大統領に1500万レアル,元大統領2人にも
 JBSから大統領に支払われたとされる1500万レアルについて同社幹部は、「14年選挙で大統領候補だったジルマ前大統領が属する労働者党に向けた資金の一部で、テメル氏から所属政党の民主運動党全国本部や各州へ分配された」と証言しています。900万レアルは公式な献金を装って支払われていました。

 JBSはルーラ、ジルマ両元大統領に対しても09年~14年にかけ計1億5000万ドルを国外銀行口座に送金したと証言しています。証言でこれらの資金の支払いはマンテガ元財務大臣が仲介し、ジルマ前大統領の選挙資金などに使われたと指摘しています。

出版市場、2年間で17%縮む

 経済調査院、書籍出版業組合、ブラジル書籍会議所3団体が17日公表した「ブラジルの出版業界の生産と販売」によると、出版市場の規模が2016年は前年度に比べ5.2%縮小しました。

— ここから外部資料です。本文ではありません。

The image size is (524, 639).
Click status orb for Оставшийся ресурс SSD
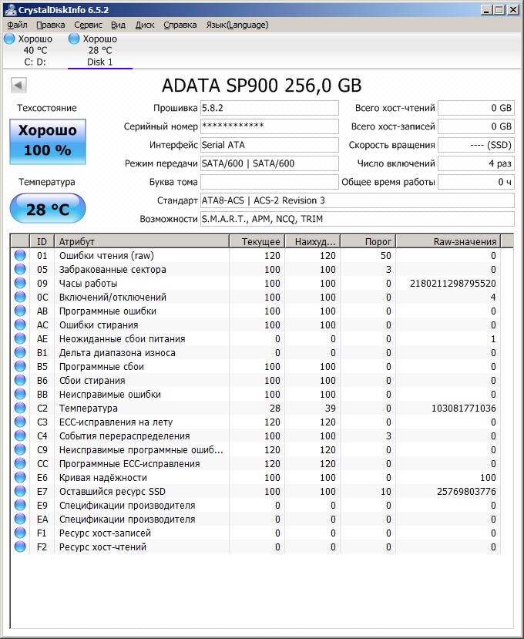coord(20,491)
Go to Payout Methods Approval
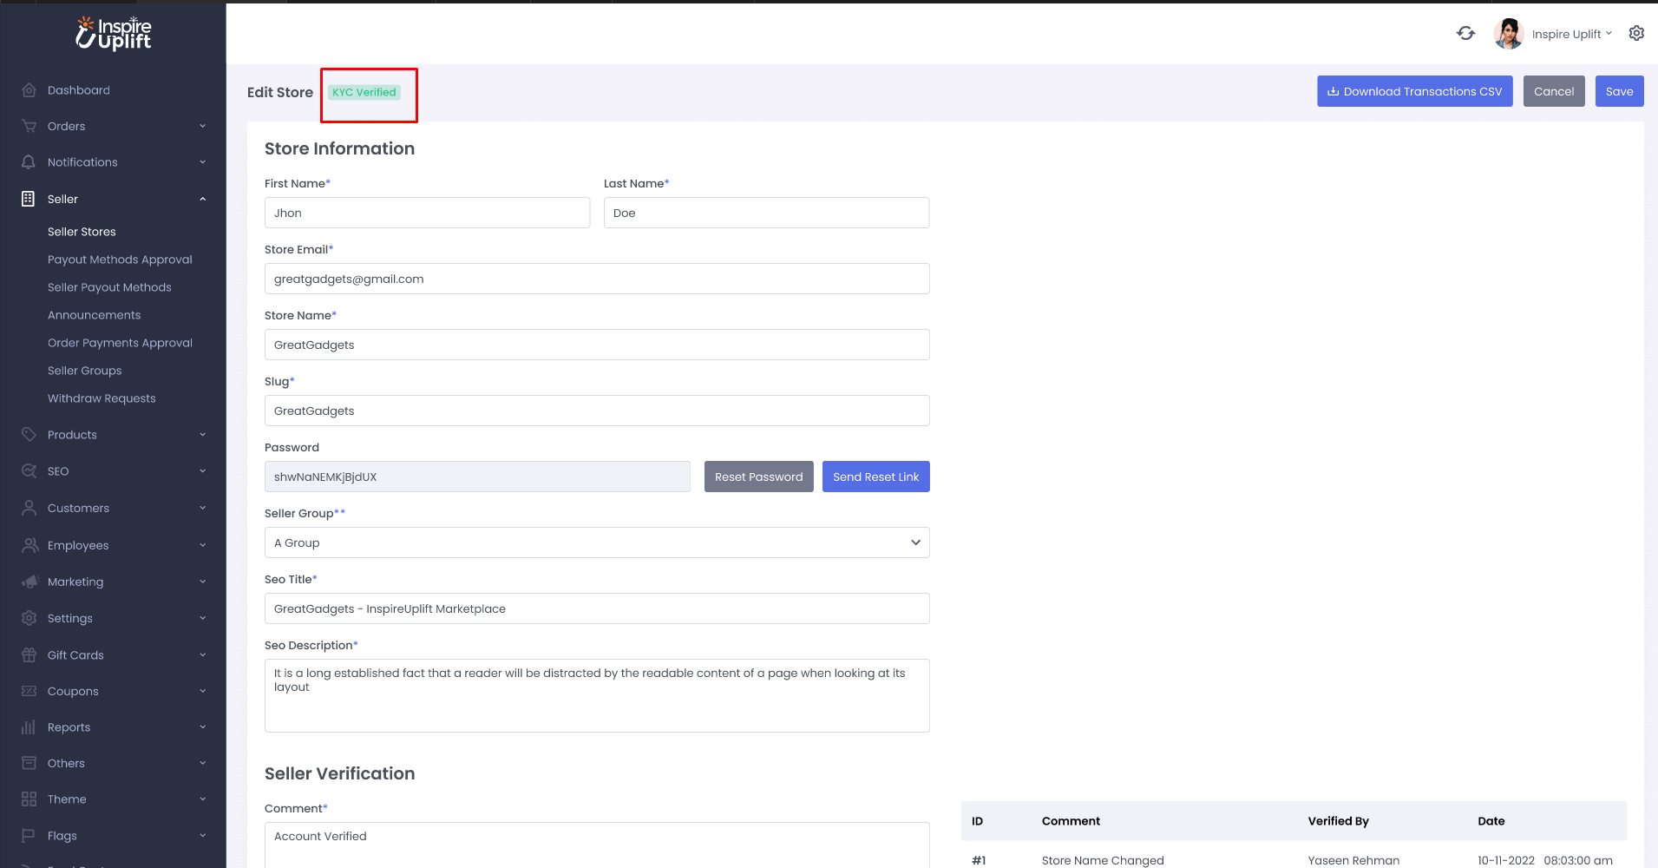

出版社各社は、縮小はブラジルの経済危機を反映したものだと指摘し、業績の落ち込みは「出版業界にとって重大な意味を持つ」と主張しています。ブラジルの出版市場は15年と16年の2年間で17%縮小したことになります。国内各メディアが報じました。

 15年の名目売上高は52億3139万6423.43レアル(約1830億円)、16年は52億6997万3133.98レアルで、16年のインフレ率(6.3%)を考慮すると実質値では5%を超える前年割れでした。報告書は、市場部門の15~16年累計の落ち込みは実質20%を超えると指摘しています。一般向けの市場部門がマイナス3.3%成長と沈んだ16年の政府調達部門はプラス13.8%の名目成長率でした。

 各部門の売上高は、市場部門が38億7251万546.37レアル、政府調達部門が13億9746万2587.61レアルで、販売数は市場部門が2億2662万1534冊と前年を11.0%下回わり、政府調達部門は1億5679万4917冊と16.5%拡大しました。

本の生産は4.4%縮小
 ブラジルの出版業界は、16年は4億2718万8093冊の書籍を生産しましたが、15年に比べて4.4%の減少です。このうち大半は重版によるもので、実質生産数は8002万6152冊(前年比8.6%減)でした。また、生産されたタイトル数は合計5万1819タイトル(前年比1.2%減)ですが、これも大半は重版でした。

最高裁、テメル大統領の捜査を許可

 大手食肉企業JBSオーナーのジョエズレイ・バチスタ氏が連邦検察庁との司法取引で行ったとされる証言の内容が17日報じられ、政界が混乱しました。メディアの報道によれ、国営石油ペトロブラスをめぐる汚職で勾留されているエドゥアルド・クーニャ元下院議長と資金捜査担当者が証言を行わないよう同オーナー側が資金提供を行っていると供述し、テメル大統領が同オーナーと面会時に資金提供を容認するような発言をしたとしています。また、社会民主党党首アエシオ・ネベス上議が同オーナーに200万レアルの資金を要請したという証言も行われたと報じられました。テメル大統領、ネベス上議はいずれも疑惑を否定しています。

 バチスタ氏兄弟の司法取引証言は、連邦最高裁判所の報告官が会話を録音したテープを含め承認、連邦警察および連邦検察庁は18日、ネベス上議の関係先を家宅捜索し同上議の親族、関係者などを拘束しました。連邦最高裁はネベス上議の議員職務の一時停止を命じ、同証言の内容に関するテメル大統領の捜査開始も許可しています。これでテメル大統領はペトロブラス汚職の捜査対象になりました。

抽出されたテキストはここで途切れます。